Sunday 20 January 2019

Thousands more tracker mortgage cases 'to be resolved and owned up to by the main banks' - expert

Charlie Weston

Charlie Weston

Thousands more tracker denial cases have yet to be resolved and owned up to by the main banks, a leading expert in the area has told the Oireachtas Finance Committee.

Padraic Kissane revealed that up to 5,000 more cases have still to be sorted out.

He said AIB/EBS, Bank of Ireland and Ulster Bank have more cases that have yet to be admitted.

And other banks where tracker loss cases are still not being dealt with include Danske Bank, KBC Bank, Permanent TSB and Ulster Bank, he told the TDs and senators.

Lenders have already owned up to close to 34,000 cases, at a total cost of around €1bn after the Central Bank persuaded 15 lenders to go through their books to find over-charging cases.

It is one of the biggest over-charging scandals to hit the country.

The tracker expert claimed AIB and its subsidiary EBS have another 3,000 tracker rate cases that have not been admitted to by former building society, EBS.

Mr Kissane said Bank of Ireland, which recently owned up to an additional 6,000 cases, has another 800 cases that it is denying.

And Danske Bank, which has since left the retail banking market here but first introduced low tracker rates linked to home values, has a number of outstanding cases, Mr Kissane said.

Banks denied good-value trackers to borrowers after they opted to fix their rate for a period, or put them on the wrong tracker margin when they got a tracker back. Many people were not warned that opting for a fixed rate would mean they could not return to a tracker rate.

Tracker interest rates are a fraction of variable ones, saving up to €300 in repayments a month on a typical mortgage.

A specialist in tracker restoration cases who has been campaigning on the issue for nine years, Mr Kissane said banks were still insisting that large numbers of homeowners denied trackers are not impacted.

“There are large cohorts in each bank that are not as yet addressed. It raises the question, are the relevant lenders sorry for these customers or apologetic for their actions?”

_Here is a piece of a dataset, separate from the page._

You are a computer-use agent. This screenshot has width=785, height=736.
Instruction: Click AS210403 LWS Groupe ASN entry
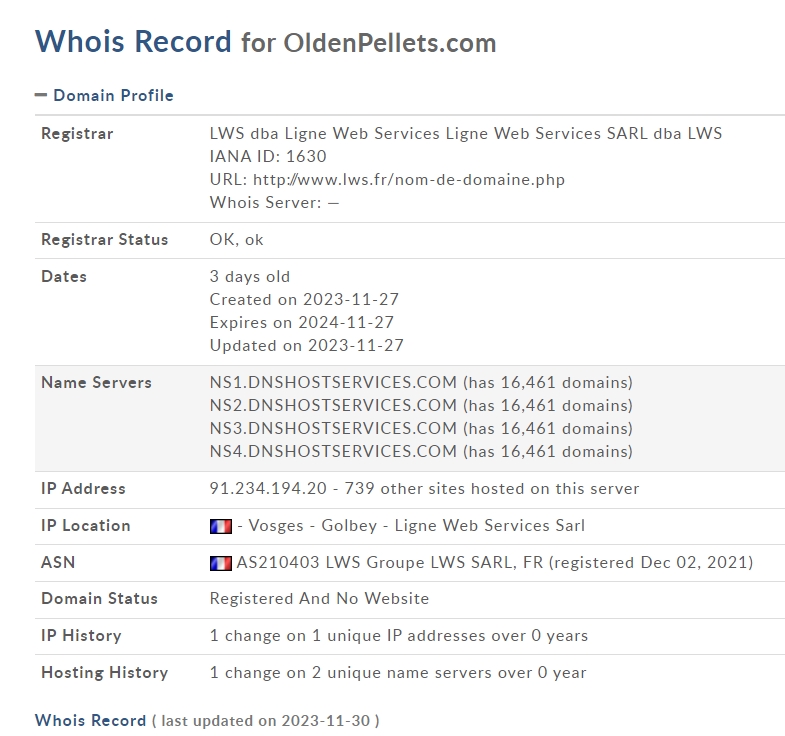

And he accused lenders of denying mortgage holders documents held by the banks when they are seeking to have a tracker restored and get a refund.

He said pertinent documents were being withdrawn by the lenders when consumers make a data access request. This was making it more difficult to resolve the tracker scandal.

“There could be at least another 5,000 cases outstanding, and while ‘tracker fatigue’ could become a factor it is vitally important for all those families who as yet are deemed not impacted by the banks, I might add,” he told the Oireachtas Finance Committee.